Functional Genomics

Research project

High-throughput technologies are the most powerful tools for attempting holistic approaches in the post-genome era, and are rapidly becoming essential for the discovery and analysis of genetic networks underlying cancer. The use of microarrays to study specific gene expression patterns in cancer model systems is a well established procedure, and has led to the analysis of complex molecular interactions that accompany transformation and tumor progression. More recent technological advancements have rendered microarrays amenable to genotyping, comparative genomic hybridization (CGH), and chromatin immunoprecipitation (ChIP). The concerted use of these techniques, to discover and characterize genes and/or gene families relevant to oncogenesis is one of the current challenges in the field of oncogenomics.

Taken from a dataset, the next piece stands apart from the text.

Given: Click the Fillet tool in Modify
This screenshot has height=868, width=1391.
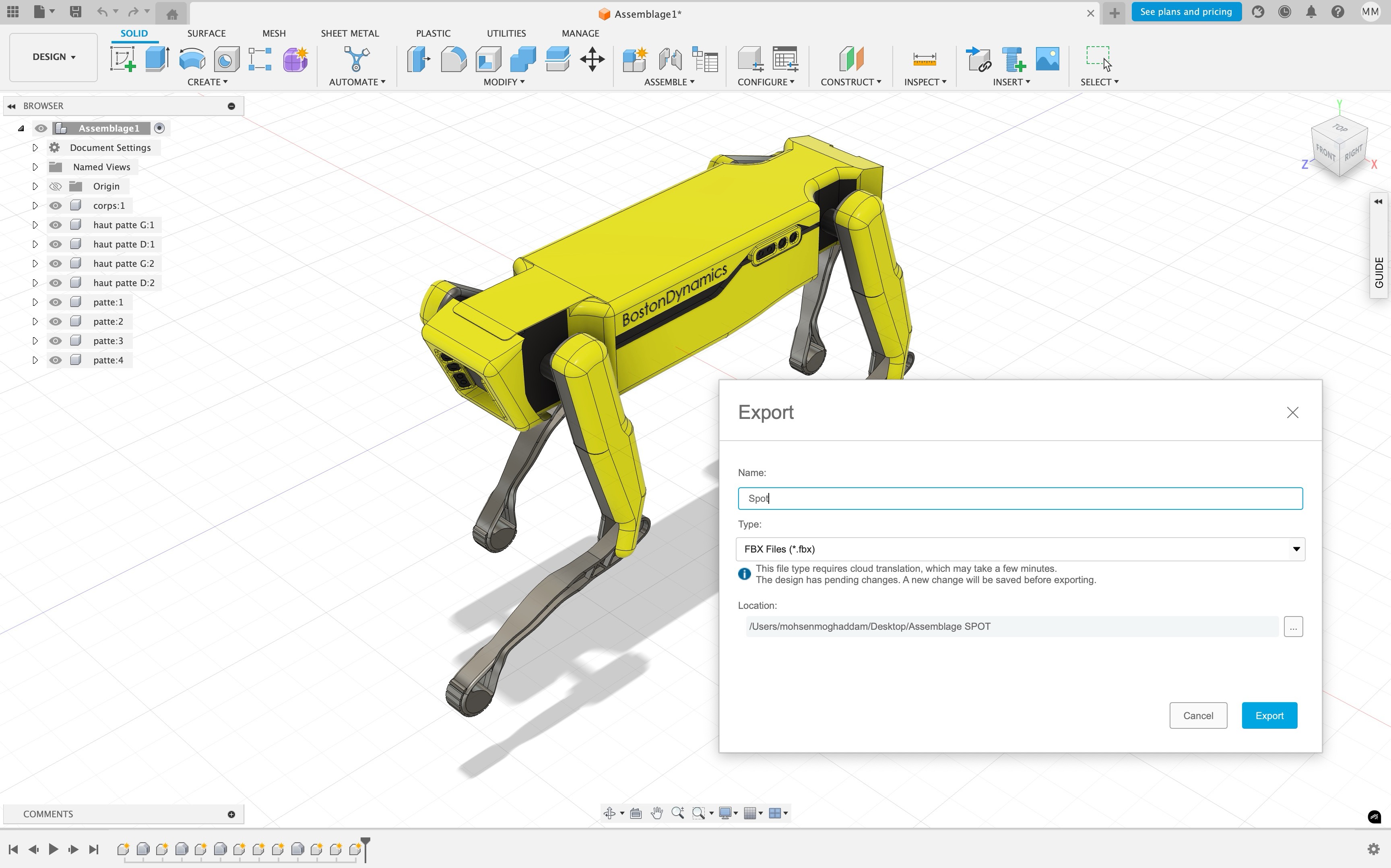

Microarray analysis of AML [+zoom]

We are using an integrated genomic approach for the analysis of the molecular basis of Acute Myeloid Leukemia (AML) and for the identification of cancer-related genes. We previously characterized global gene expression profiles in diverse models of AML and differentiation therapy through the use of microarray technology. We are now defining the molecular signature of leukemic stem cells (LSC) derived from mouse models (AML1/ETO and PML/RAR transgenic), and focusing on the identification of specific LSC markers as well as on the molecular changes that accompany AML progression. Furthermore, we are identifying direct transcriptional targets of AML fusion proteins through high-throughput ChIP studies (ChIP-on-chip), with the aim of unraveling the molecular machinery involved in fusion protein-dependent transcriptional regulation. Future challenges include the integration of gene expression data, fusion protein ChIP data, histone modification ChIP data and proteomic analysis of transcriptional complexes containing AML fusion proteins for the understanding of transcriptional networks underlying leukemogenesis.

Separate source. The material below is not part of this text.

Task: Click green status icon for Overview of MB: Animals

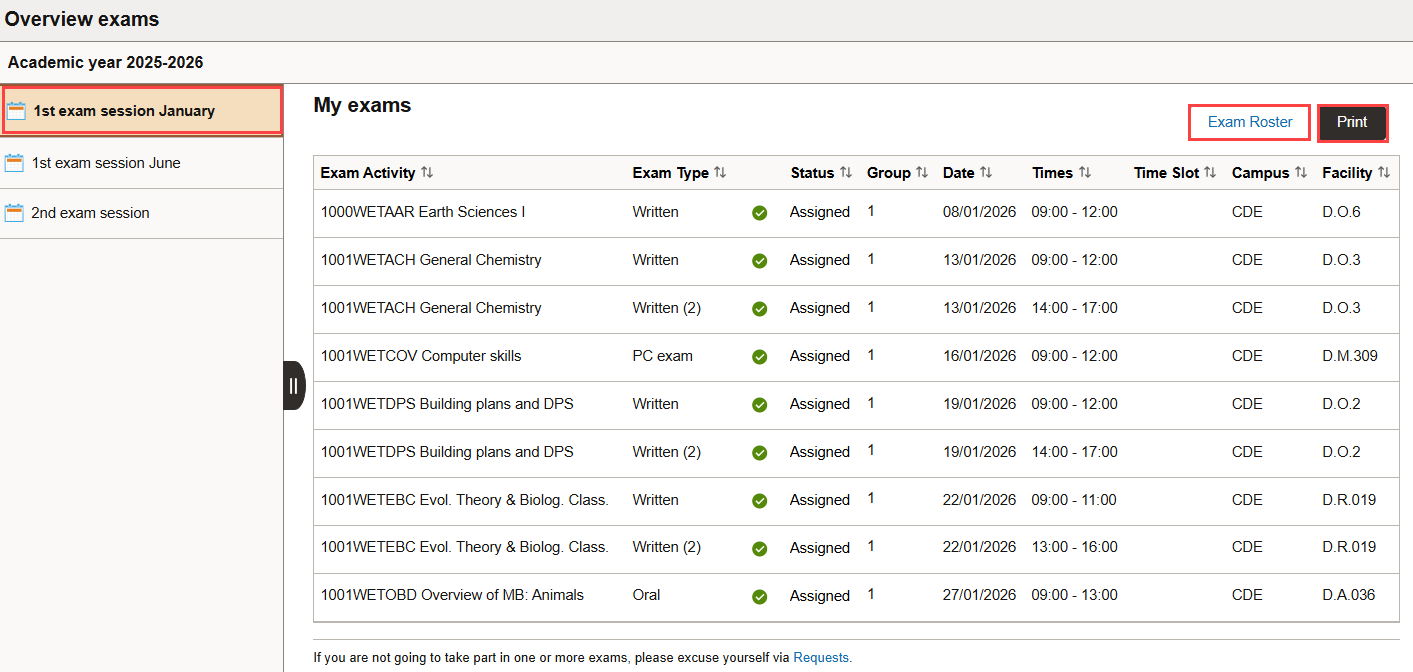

Two AML-related genes, PRDM3 (MDS1-EVI1) and PRDM16, belong to the PRDM gene family, which consists of 17 known members characterized by the presence of the PR domain (that shares sequence homology with the SET domain of histone methyltransferases). The better characterized members of the family encode for two major isoforms, one containing the PR domain (PR-plus) and one lacking it (PR-minus). PRDM genes seem to have a dual function that follows a similar pattern: the PR-plus isoform behaves as tumor suppressor, while the PR-minus isoform functions as an oncogene. We have initiated a series of investigations aimed at analyzing the role of the PRDM gene family in human cancer.